Demo: Interaction with Kafka via the CLI
Run Kafka Containers
Run composed containers (if not):
docker compose up -d
Add Kafka PATH
Download Kafka from the official website https://kafka.apache.org/downloads:
Add Kafka to your PATH. (I use zsh, so it’s configured in the ~/.zshrc for me)
export KAFKA_HOME=/Users/zjxjwxk/Library/kafka_2.13-3.9.0
export PATH=$PATH:$KAFKA_HOME/bin
Then run this command (if you are using a Linux-like OS):
source ~/.zshrc
Send Messages
Send messages by running Kafka Producer:
❯ kafka-console-producer.sh --bootstrap-server localhost:9092 --topic first_topic
>Hello
[2024-11-16 15:41:58,970] WARN [Producer clientId=console-producer] The metadata response from the cluster reported a recoverable issue with correlation id 7 : {first_topic=LEADER_NOT_AVAILABLE} (org.apache.kafka.clients.NetworkClient)
>Kafka
>I'm Xinkang
>
Receive Messages
Receive messages by running Kafka Consumer:
❯ kafka-console-consumer.sh --bootstrap-server localhost:9092 --topic first_topic --from-beginning
Hello
Kafka
I'm Xinkang
Display topics by Kafka REST Proxy:
❯ curl localhost:8082/topics
["first_topic"]%
Topics
Kafka Producers send messages to topics of Kafka Brokers:
Retention Can Be Set To:
- Days: This means only keeping messages of up to N days and then deleting them.
- Bytes: This means only keeping messages until the topic has more than X bytes and then delete.
- None: This means storing all messages from the beginning of time.
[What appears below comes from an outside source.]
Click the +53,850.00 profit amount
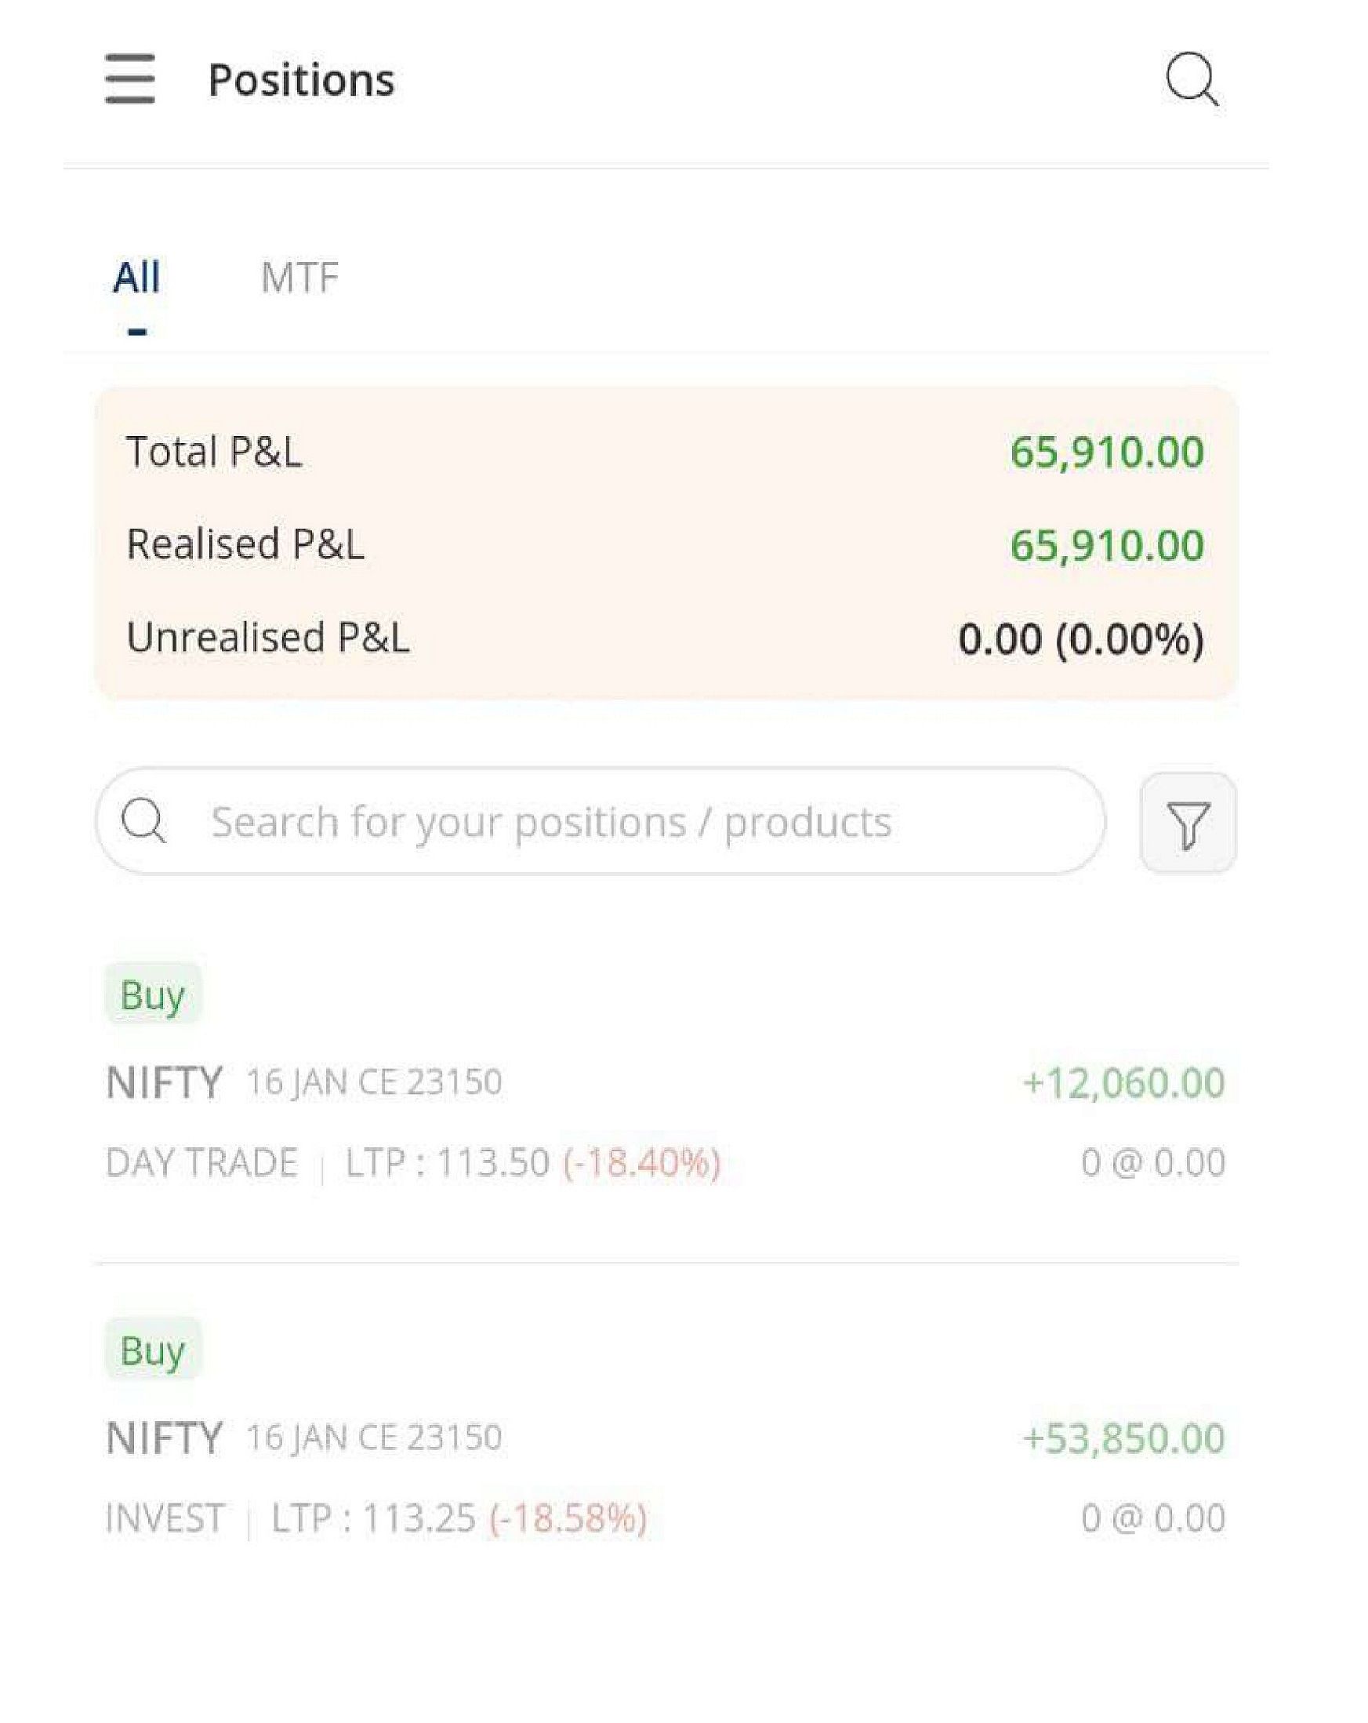 click(x=1123, y=1438)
Kafka Consumers consume messages from topics of Kafka Brokers:
Partitions
A topic can be split into partitions and distributed within brokers in the cluster:
The partitioner uses the key to distribute the messages to the correct partition:
Consumer Read Scenarios
Consumer Offset: From the Beginning
Consumer Offset: From the End
Consumer Offset: Already Have Been Here
Summary:
- Topics can be partitioned.
- The partitioner uses the message key to redirect messages to partitions.
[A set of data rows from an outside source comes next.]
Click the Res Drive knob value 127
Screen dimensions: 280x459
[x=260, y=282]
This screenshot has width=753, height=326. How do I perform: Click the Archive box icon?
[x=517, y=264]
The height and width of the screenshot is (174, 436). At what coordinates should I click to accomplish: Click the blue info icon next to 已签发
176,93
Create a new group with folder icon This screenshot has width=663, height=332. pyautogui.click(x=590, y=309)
- Consumers read them from partitions and have an offset.
- Therefore, more partitions enable more consumers, which makes it more scalable.
Topic Replication
Each topic has a number called the replication factor, which replicates each partition of that topic:
Each partition is on a different broker. Therefore, a single topic is scaled.
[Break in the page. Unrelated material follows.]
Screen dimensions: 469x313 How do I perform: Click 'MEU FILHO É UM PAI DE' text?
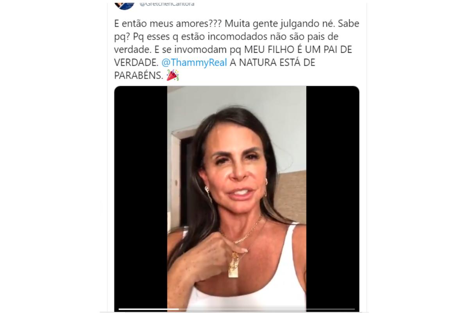pyautogui.click(x=299, y=50)
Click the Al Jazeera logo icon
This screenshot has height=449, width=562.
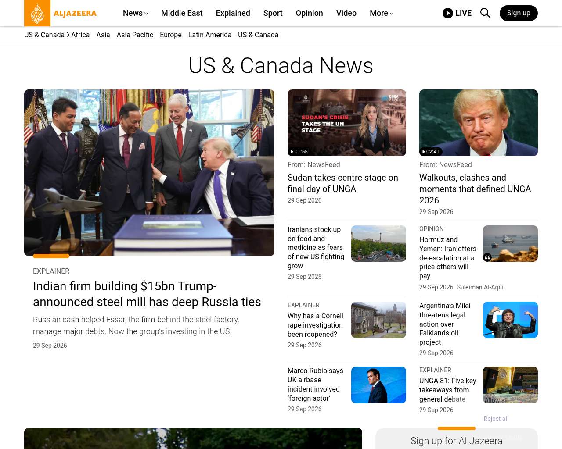point(37,13)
Demo: Interaction with Kafka via the REST Proxy
Run Kafka Containers
Run composed containers (if not):
docker compose up -d
Import Postman Collection
Use this Open API yaml for Kafka REST Proxy: https://github.com/axel-sirota/getting-started-kafka/blob/main/rest_proxy.yaml, which provides RESTful interfaces to a Kafka cluster.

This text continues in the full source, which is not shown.